Came here to say this. I guess the eggplant on the grill was a pretty good prompt for it lol

[-] electric_nan@lemmy.ml 14 points 2 weeks ago

Not much of a recipe, but grilled corn in the husk is good. I've heard people say to presoak it in water, but I've never bothered.

[-] comrade_pibb@hexbear.net 11 points 2 weeks ago

i like to soak mine in heavily salted water, seasons the corn and keeps the husk from burning

[-] electric_nan@lemmy.ml 5 points 2 weeks ago

Sweet, I'll give that a try this summer.

[-] Sanctus@anarchist.nexus 14 points 2 weeks ago

I like these kebabs my wife makes that are zucchini, peppers, onions, and some spices, all just grilled. Is pretty good. I'm sorry I can't remember what its seasoned with.

[-] ashenone@lemmy.ml 13 points 2 weeks ago

Big ass portobello mushrooms rubbed with olive oil on the grill cap side down, add blue cheese to the gill side. Pull off and top with a few dashes of Frank's

If you're vegan same but no cheese and add balsamic and thyme to the marinade.

[-] ashenone@lemmy.ml 2 points 2 weeks ago

Hell yea that sounds delicious

It is a long as you get the ratio right! Too much balsamic can be... rough lol. Err on the side of less until you get it down, roughly 2:1 oil:balsamic. Happy grilling!

[-] uSSRI@hexbear.net 13 points 2 weeks ago* (last edited 2 weeks ago)

Shishito peppers, just need a little a salt and oil.

Pineapple is really good too.

[-] radio_free_asgarthr@hexbear.net 10 points 2 weeks ago* (last edited 2 weeks ago)

potatoes sliced thin with some onions, covered in olive oil and wrapped in aluminum foil usually turns out really well. The aluminum foil helps steam them/cook them more evenly than normal grilling and you can add seasonings before or after.

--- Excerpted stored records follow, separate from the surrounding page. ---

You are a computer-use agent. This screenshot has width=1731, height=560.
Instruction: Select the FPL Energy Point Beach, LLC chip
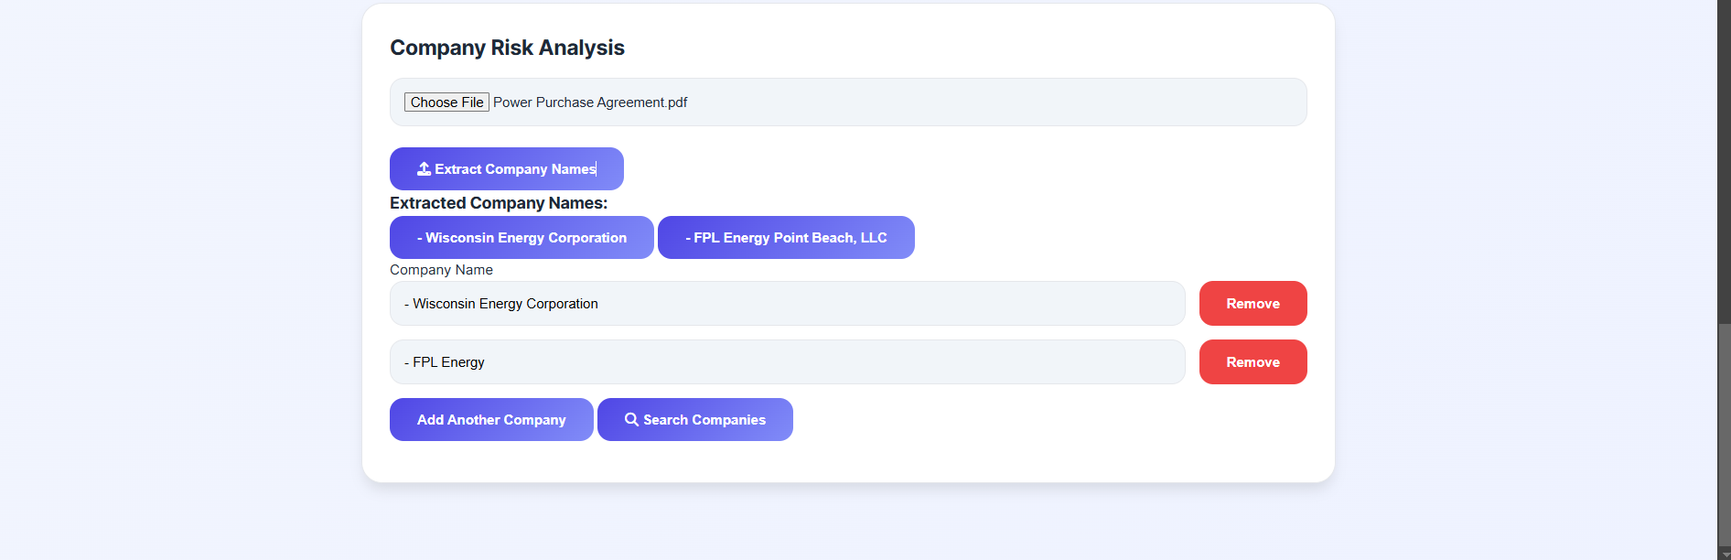coord(786,238)
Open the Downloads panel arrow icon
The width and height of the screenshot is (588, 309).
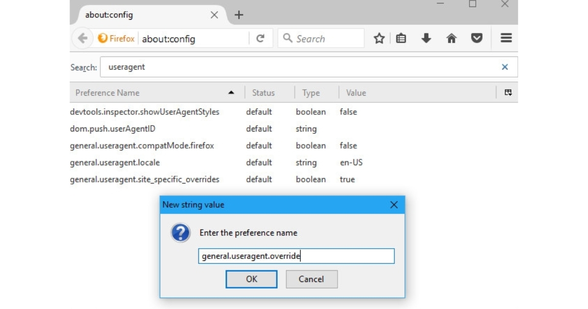(x=426, y=38)
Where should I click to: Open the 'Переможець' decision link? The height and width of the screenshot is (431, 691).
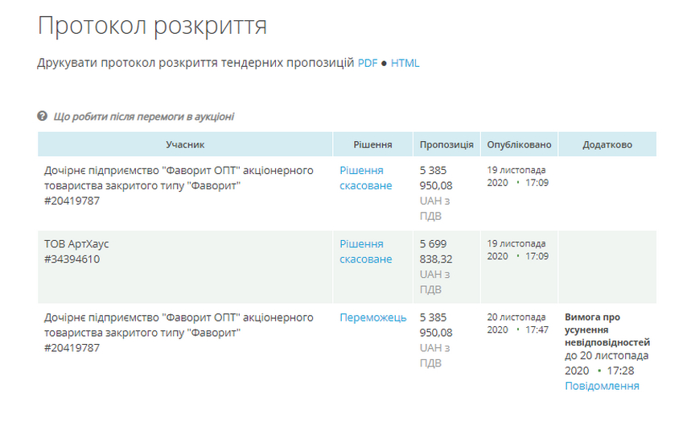coord(372,317)
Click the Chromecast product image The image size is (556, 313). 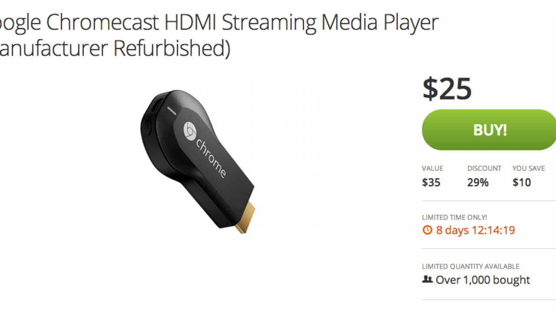[198, 161]
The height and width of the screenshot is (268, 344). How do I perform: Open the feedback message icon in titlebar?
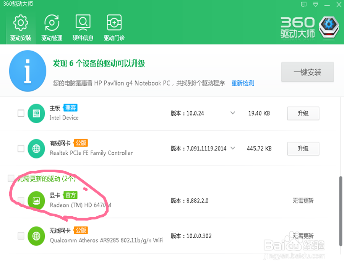click(303, 5)
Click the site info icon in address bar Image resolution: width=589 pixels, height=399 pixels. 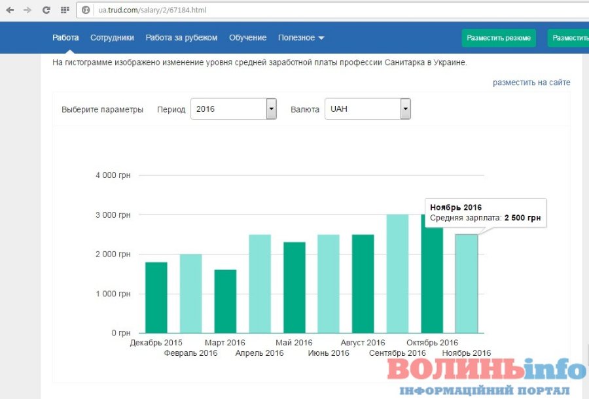[x=85, y=10]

[-] NinaPasadena@hexbear.net 9 points 2 weeks ago

Black bean burgers.

For an easy veg that isn't usual grill fare Ive found grilled baby bok choy to be great. Cut em in half lengthwise, marinade with some soy sauce/hosin/chili/garlic/whatever. Grill. Then dip em in anything or just eat em

[-] casskaydee@hexbear.net 6 points 2 weeks ago

An actual ratatouille which isn't nearly as fancy looking as the thing from the movie which was actually confit bialdi. Traditional ratatouille is more of a veggie stew

I like to make it with rice but it's also good on its own or with something like couscous

[-] bourgeoisie_burgers@hexbear.net 6 points 2 weeks ago

halloumi, cant go wrong with cheese ๐Ÿ˜ƒ make a good marinade

[-] principalkohoutek@hexbear.net 6 points 2 weeks ago

If you can find "shicken" (uk based, found in us previously but not recently), it's fuckin good

[-] Sickos@hexbear.net 6 points 2 weeks ago

I've had great luck with marinated & smoked firm tofu

[-] Mindfury@hexbear.net 5 points 2 weeks ago

aint a recipe, but simply chucking olive oil, S&P or whatever other spices you want to shake on the following veggies and putting them on a grill is elite:

Capsicum/peppers
Zucchini sliced the long way
Eggplant
thick onion ring (if on a grill grate - ofc if you have a flat plate, you're gonna slice thinner and/or do sliced halves and caramelise the fuck outta those onions)
Asparagus
Jacket/baked potato (wrap in foil and bake for ages, can bury under coals if you're cooking with actual fire or at a campfire)
Mushrooms
Corn (whole cob or 'corn ribs')

also grilled fruits can go hard:
pineapple
banana sliced lengthways

[-] EdlritchEconomics@hexbear.net 3 points 2 weeks ago

Okay hear me out; mango cheeks. Start them skin side down so they heat up and soften, then flip and sear the open side so it caramelises a bit. Serve with vanilla ice cream.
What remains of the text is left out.